St Andrews Links team of greenkeepers has been recognised for its performance at last year’s Open, while environmental work by SRUC Elmwood Golf Course was praised in an inspection.
St Andrews Links won the Championship Greenkeeping Performance of the Year award at the British and International Golf Greenkeepers Association turf management exhibition.
The award recognised the Herculean efforts of the greenkeeping team after 12mm of rain fell in little more than 30 minutes, which resulted in the course during the Open.
The 65-strong team at the Links worked tirelessly to clear and drain the course, enabling play to commence just a couple of hours after the deluge.
Gordon Moir, Director of Greenkeeping, said: “This is a tremendous honour for everyone involved before, during and after The Open.
“The weather over the course of the Championship week itself obviously captured the headlines but our peers, who are exposed to the elements every bit as much as we are, know and appreciate that it’s not just about one week’s work, in reality it’s the culmination of months, in fact years of planning, preparation and hard work by Gordon McKie and the team to host The Open and present the course in the best possible condition.”
In Cupar, it was the planting of more trees and hedgerows, an artificial sand martin nesting wall, improved wetland habitats and more on the SRUC Elmwood Golf Course that won praise from independent inspection body the Golf Environment Organisation (GEO).
The GEO renewed Elmwood’s certified mark, the golf and greenkeeping industry’s leading Eco label.
Steve Johnstone, Golf Course Operations Manager for Scotland’s Rural College is delighted with the outcome of the latest verification.
“A lot of people have contributed to our success,” he commented. “Our staff willingly take part in various initiatives from reducing spray use to habitat care.
“We also received advice from specialist colleagues in the college’s SAC Consulting division.

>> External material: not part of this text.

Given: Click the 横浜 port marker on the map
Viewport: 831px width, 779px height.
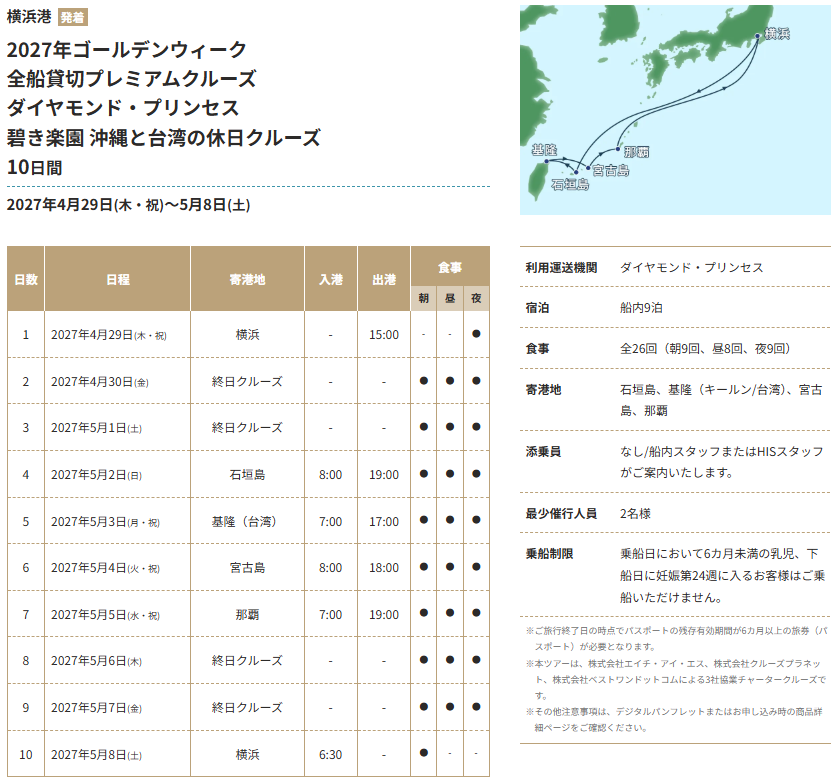Looking at the screenshot, I should click(758, 36).
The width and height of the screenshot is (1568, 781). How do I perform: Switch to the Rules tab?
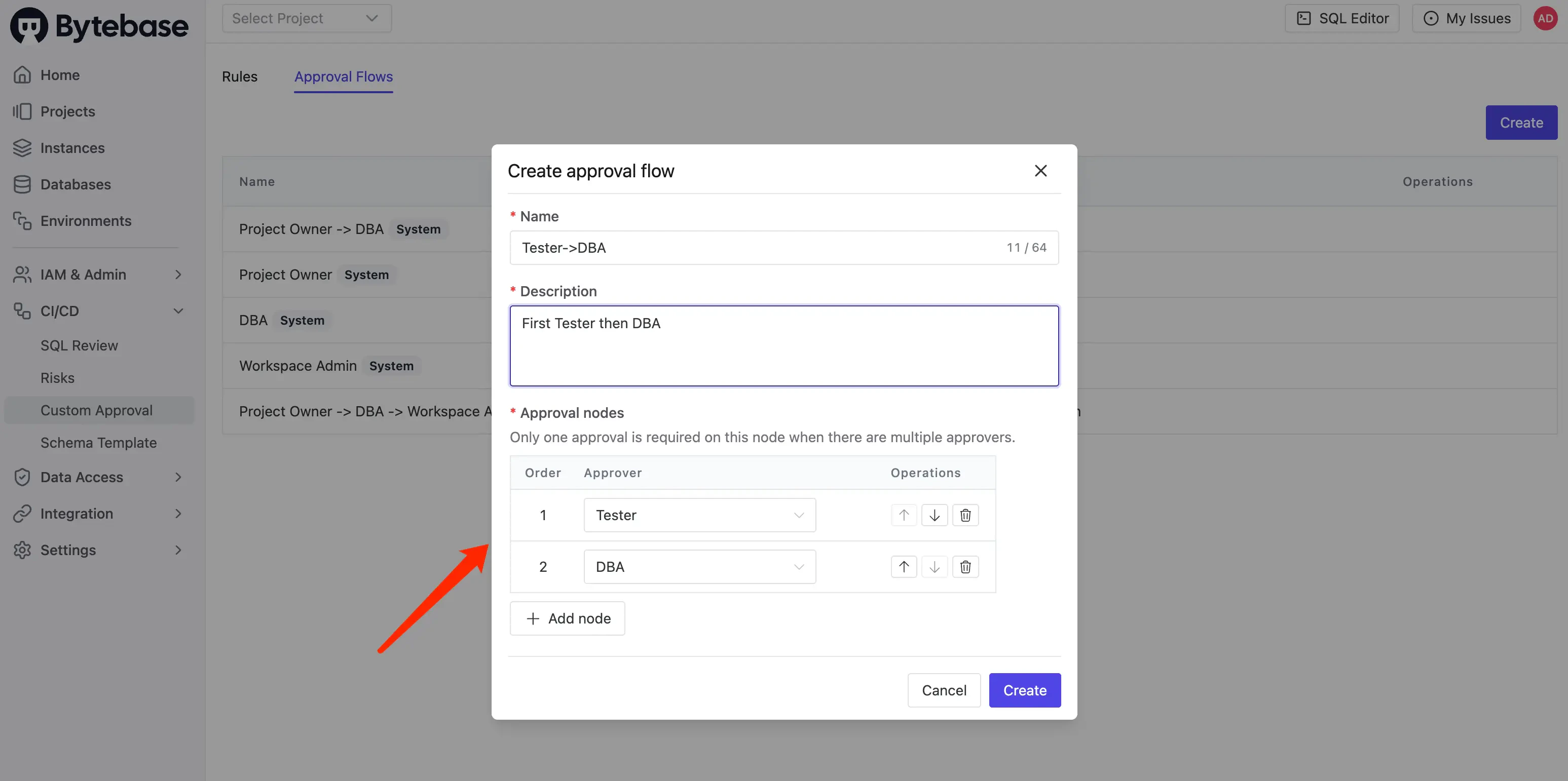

School parties and others have carried out bug counts, surveys, tree planting and even built a hide while using the course as a teaching resource.”
Among other activity recognised by auditors was the shift in water supply from mains to a borehole, with reed beds used to help filter water for reuse.
Food from the restaurant is now composted using a wormery.
Mr Johnstone added: “The sustainability certification also recognises the golf course’s value to the local community through its education work not only with students from the college but also local schools, youth groups and community organisations.”